Selected excerpt:
That last one is important – whether they’re looking for profit, seeking
to conquer, or wanting to feed, there’s usually a reason attached to their
baddie behavior, and there’s usually at least one head honcho for the Doctor
and co. to talk to and (unsuccessfully) attempt to reason with. Foes like the Family of Blood are more
mysterious as to their origins, but the execution on them is still quite
detailed and specific.
Moffat’s Who, in contrast, has introduced very few new aliens to this extent. Just in general, he introduces far fewer alien races (more on what he does
introduce later,) and those that he does aren’t as fleshed out. Take the Silence: we learn that they’re actually a religious
order rather than a race (and we never learn what their race is called,) and
their place on the show alters dramatically between their debut in series 6 and
“The Time of the Doctor.” The Monks are
very similar. For me, the only
Moffat-era new aliens that feel relatively complete the same way many of the
RTD-era aliens do are the Saturnine (a.k.a. fish vampires,) the Mire/fake
Vikings, and the Tivolians, they of the most conquered planet in the galaxy.

Supplied data:
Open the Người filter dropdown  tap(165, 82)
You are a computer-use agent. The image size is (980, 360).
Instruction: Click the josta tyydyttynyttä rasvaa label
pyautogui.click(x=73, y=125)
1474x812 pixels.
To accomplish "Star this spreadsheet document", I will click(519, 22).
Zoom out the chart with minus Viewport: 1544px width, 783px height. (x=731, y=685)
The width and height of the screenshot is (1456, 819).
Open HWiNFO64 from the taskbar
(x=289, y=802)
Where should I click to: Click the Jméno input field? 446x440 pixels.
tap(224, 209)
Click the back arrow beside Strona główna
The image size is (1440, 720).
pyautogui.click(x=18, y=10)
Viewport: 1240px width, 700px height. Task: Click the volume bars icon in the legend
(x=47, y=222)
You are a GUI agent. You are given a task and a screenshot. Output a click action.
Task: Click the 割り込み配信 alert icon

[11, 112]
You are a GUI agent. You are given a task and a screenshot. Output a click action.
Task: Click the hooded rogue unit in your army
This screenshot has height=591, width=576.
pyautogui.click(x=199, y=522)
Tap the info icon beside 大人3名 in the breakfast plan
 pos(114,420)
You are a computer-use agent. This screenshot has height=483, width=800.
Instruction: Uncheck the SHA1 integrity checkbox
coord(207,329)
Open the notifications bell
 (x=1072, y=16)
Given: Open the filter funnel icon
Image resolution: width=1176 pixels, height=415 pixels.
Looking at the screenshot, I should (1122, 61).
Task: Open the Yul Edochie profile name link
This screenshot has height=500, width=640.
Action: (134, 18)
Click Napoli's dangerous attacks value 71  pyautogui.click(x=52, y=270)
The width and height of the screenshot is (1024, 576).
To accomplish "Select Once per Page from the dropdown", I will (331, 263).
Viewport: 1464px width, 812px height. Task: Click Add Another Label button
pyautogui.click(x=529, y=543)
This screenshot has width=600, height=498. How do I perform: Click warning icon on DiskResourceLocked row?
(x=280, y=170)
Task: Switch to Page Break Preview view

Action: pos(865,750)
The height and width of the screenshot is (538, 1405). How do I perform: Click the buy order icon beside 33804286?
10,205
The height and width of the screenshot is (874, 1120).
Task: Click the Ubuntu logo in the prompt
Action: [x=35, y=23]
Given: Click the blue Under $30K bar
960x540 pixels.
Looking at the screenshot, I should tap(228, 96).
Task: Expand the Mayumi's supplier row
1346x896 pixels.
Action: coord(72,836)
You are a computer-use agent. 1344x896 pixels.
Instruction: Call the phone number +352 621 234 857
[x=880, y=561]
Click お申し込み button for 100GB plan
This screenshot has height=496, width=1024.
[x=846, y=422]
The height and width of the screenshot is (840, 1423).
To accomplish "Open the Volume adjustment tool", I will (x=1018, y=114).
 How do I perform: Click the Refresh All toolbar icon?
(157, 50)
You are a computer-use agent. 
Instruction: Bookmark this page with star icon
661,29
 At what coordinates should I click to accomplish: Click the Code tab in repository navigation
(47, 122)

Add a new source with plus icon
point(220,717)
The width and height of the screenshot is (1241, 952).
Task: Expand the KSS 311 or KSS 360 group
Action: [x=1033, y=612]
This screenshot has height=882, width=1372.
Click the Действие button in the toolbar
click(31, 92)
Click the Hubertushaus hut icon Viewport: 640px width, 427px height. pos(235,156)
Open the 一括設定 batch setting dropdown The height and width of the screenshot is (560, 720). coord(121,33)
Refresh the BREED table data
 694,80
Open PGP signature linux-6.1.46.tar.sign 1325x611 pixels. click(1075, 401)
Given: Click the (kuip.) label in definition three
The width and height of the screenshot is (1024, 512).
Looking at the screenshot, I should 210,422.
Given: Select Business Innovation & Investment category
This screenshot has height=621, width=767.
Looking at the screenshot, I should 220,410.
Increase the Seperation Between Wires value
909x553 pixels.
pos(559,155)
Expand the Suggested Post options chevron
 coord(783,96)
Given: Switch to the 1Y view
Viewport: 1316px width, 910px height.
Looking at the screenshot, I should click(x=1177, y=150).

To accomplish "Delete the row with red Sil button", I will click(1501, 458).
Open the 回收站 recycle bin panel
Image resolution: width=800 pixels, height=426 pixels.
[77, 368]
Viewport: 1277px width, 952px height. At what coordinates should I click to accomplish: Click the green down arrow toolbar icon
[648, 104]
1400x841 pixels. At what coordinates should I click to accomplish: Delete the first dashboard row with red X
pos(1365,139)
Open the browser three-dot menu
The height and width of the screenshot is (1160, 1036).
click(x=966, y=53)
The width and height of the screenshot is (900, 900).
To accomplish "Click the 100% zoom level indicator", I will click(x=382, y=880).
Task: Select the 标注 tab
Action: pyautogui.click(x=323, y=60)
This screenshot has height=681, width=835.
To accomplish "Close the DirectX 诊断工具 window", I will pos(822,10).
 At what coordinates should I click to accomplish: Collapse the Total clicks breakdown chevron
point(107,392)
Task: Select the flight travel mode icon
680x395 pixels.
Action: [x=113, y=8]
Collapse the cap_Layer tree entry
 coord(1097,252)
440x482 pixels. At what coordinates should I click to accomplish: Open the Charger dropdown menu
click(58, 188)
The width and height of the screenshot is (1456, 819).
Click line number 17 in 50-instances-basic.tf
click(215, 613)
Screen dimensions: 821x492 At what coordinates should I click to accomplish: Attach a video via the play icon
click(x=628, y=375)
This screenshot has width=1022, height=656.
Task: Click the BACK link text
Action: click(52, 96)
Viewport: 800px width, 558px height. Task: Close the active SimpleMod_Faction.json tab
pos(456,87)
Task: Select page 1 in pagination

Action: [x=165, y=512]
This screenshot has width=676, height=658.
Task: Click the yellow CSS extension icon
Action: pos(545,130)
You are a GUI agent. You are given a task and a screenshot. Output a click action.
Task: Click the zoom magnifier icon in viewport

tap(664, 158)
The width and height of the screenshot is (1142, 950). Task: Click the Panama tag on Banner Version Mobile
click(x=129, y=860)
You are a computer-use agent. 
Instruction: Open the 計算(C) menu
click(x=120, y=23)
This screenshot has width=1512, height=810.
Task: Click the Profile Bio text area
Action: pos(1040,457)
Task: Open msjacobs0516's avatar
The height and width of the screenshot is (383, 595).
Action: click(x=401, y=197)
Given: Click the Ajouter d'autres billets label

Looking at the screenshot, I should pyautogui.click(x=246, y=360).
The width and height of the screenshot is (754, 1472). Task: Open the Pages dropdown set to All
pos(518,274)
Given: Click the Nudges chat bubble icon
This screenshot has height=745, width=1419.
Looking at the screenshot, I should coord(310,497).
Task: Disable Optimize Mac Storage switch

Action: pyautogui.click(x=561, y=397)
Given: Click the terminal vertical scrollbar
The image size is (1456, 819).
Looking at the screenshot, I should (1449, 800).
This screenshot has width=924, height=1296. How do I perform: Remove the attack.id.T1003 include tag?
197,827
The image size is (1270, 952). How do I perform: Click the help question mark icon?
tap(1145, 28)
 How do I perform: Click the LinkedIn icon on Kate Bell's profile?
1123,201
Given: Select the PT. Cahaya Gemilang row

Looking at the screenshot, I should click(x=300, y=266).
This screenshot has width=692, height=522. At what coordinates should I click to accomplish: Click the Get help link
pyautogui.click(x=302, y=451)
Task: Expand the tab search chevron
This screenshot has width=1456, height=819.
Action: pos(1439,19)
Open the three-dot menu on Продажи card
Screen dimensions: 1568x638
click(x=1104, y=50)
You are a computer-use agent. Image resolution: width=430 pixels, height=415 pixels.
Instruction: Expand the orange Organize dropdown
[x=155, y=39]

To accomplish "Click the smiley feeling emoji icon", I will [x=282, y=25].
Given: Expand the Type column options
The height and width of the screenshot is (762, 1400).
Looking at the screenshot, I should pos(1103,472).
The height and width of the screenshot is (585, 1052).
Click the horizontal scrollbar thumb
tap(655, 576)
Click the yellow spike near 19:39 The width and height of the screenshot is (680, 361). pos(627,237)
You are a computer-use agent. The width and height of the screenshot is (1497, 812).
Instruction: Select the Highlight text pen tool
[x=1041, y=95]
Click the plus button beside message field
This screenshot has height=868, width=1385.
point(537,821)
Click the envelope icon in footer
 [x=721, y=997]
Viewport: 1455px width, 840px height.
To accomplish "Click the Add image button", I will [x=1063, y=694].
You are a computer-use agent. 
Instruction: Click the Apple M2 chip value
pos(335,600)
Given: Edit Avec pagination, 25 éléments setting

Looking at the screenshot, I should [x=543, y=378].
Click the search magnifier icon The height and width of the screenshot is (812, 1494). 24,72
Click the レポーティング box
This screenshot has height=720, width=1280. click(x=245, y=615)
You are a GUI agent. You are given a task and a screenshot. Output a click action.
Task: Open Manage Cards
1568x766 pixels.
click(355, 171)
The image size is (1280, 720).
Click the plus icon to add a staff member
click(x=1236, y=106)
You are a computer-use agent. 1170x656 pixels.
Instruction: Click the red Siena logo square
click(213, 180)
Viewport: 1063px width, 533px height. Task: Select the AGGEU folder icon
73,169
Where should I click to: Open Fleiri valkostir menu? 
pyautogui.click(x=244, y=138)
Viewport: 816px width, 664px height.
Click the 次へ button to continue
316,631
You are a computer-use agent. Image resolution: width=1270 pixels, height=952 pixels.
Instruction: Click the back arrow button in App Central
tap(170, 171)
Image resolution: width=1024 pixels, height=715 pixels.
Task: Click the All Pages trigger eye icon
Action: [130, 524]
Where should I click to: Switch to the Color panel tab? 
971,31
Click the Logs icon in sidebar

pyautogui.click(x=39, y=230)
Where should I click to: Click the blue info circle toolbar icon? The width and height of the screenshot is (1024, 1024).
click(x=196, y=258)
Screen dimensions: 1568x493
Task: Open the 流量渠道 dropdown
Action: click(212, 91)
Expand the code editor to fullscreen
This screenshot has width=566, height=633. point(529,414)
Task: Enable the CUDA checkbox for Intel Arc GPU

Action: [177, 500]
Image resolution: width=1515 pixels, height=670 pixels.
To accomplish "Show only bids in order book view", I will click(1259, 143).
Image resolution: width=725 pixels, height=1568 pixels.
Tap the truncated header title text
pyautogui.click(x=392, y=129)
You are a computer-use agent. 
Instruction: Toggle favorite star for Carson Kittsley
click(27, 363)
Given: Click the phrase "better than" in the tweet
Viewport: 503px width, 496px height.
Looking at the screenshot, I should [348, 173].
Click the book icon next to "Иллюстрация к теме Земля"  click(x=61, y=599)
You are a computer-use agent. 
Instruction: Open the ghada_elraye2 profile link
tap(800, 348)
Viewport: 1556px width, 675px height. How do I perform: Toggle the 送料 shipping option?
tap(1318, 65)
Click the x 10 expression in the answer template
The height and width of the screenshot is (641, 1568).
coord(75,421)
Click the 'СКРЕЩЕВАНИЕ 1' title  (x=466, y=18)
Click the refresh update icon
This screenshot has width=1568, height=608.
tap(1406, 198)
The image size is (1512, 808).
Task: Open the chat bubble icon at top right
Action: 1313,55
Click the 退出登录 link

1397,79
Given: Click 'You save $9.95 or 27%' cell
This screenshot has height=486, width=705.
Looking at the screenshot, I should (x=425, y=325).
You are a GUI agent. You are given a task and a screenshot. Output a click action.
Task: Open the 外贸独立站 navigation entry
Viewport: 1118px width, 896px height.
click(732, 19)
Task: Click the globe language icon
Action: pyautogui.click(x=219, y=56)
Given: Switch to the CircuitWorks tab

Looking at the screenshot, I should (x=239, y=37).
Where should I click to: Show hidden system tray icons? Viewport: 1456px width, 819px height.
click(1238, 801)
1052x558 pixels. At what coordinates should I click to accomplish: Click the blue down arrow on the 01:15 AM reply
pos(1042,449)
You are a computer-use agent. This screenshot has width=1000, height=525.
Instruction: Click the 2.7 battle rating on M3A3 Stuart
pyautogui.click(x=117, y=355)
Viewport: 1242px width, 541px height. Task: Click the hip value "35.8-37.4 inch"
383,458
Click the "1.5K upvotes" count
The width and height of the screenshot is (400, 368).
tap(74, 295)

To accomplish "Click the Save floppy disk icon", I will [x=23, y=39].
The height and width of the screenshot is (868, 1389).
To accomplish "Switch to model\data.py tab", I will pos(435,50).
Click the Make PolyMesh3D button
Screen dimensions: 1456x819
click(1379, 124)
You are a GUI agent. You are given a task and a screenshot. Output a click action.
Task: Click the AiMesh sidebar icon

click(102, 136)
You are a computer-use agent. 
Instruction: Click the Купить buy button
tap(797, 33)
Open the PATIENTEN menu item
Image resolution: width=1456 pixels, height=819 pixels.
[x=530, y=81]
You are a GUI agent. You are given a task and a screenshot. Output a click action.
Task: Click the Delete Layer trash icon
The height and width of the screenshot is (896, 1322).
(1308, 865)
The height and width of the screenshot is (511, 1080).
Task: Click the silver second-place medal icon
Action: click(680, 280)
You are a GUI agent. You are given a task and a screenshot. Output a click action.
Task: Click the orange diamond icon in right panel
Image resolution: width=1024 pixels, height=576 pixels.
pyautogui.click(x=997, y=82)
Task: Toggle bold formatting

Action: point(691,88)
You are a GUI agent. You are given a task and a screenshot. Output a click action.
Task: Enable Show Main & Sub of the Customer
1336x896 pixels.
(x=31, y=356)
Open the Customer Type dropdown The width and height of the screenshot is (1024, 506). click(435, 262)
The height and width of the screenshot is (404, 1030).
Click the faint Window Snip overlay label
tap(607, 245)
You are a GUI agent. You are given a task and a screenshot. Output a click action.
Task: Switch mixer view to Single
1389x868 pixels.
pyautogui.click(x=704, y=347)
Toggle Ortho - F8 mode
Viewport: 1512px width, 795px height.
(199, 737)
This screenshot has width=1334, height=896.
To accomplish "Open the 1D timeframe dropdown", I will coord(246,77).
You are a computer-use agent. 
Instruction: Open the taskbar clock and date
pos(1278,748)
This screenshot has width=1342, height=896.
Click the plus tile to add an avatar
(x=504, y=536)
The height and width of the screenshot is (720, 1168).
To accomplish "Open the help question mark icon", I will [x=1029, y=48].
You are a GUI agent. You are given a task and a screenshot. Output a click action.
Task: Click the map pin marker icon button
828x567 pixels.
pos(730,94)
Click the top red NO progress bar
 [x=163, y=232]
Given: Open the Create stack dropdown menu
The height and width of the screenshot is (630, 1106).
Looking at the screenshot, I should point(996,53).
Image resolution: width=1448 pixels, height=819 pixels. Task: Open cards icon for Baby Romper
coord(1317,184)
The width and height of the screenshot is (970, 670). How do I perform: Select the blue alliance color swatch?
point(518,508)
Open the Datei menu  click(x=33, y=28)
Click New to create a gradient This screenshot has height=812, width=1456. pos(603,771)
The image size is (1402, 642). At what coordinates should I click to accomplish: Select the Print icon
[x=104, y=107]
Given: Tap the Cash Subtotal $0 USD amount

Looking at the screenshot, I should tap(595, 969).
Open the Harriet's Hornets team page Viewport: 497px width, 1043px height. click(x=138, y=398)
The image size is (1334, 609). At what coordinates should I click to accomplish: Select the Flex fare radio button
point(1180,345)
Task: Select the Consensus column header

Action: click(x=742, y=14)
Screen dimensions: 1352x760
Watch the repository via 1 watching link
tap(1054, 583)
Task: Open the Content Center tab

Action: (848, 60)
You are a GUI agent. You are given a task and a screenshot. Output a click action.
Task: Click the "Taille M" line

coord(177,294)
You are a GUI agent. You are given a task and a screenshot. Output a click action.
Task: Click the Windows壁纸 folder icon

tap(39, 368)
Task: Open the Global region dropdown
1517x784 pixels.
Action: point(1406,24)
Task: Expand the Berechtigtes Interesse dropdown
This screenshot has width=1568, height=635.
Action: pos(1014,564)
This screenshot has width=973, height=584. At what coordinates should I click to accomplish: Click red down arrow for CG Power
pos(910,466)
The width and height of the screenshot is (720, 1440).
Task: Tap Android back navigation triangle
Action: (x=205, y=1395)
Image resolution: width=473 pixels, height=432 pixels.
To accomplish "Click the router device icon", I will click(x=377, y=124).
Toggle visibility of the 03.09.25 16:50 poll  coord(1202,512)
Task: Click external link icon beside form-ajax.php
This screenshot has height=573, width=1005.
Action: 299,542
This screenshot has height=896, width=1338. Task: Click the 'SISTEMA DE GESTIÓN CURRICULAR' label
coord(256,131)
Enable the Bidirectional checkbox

Exercise requirements:
1. Please set down the passage on Doctor Who aliens from "That last one" up to and including "detailed and specific.".
2. Translate this sentence from the passage on Doctor Who aliens into Spanish: "Moffat’s Who, in contrast, has introduced very few new aliens to this extent."
3. Extend the passage on Doctor Who aliens, picking up right after its final sentence.

Set of answers:
1.
That last one is important – whether they’re looking for profit, seeking
to conquer, or wanting to feed, there’s usually a reason attached to their
baddie behavior, and there’s usually at least one head honcho for the Doctor
and co. to talk to and (unsuccessfully) attempt to reason with. Foes like the Family of Blood are more
mysterious as to their origins, but the execution on them is still quite
detailed and specific.

2. El Who de Moffat, en cambio, ha introducido muy pocos alienígenas nuevos hasta este punto.

3.
So what does Moffat prefer? Generally, I can break it into three
categories. First, there’s technology,
both technology functioning as it ought to (the Cloister wraiths, the
Tessalecta robot) and malfunctioning/unable to cope with a change in its
environment (the Siren/“AI doctor,” the emoji robots.) There are aliens that, while shown to be
sentient, communicate very little if at all and are basically just animal-like
predators eating people (the invisible Krefayis, the dream crabs.) And finally, there are assorted varieties of
monster, often working under the control of someone else; they don’t tend to
talk, either (George’s nightmare dolls, the gross “sleep dust” monsters.) Less opponent, more menace. If they have a motivation, it’s usually
hunger, and they’re not likely to have a dramatic standoff with the
Doctor. I have to say, though, where
they succeed is usually in being extremely creepy.
Not that
RTD’s era doesn’t use any of these categories, because it does. He includes dangerous tech (the Host on the
Titanic,) basic predators (the planet-eating alien stingrays,) and straight-up
monsters (whatever Dr. Lazarus turns into.)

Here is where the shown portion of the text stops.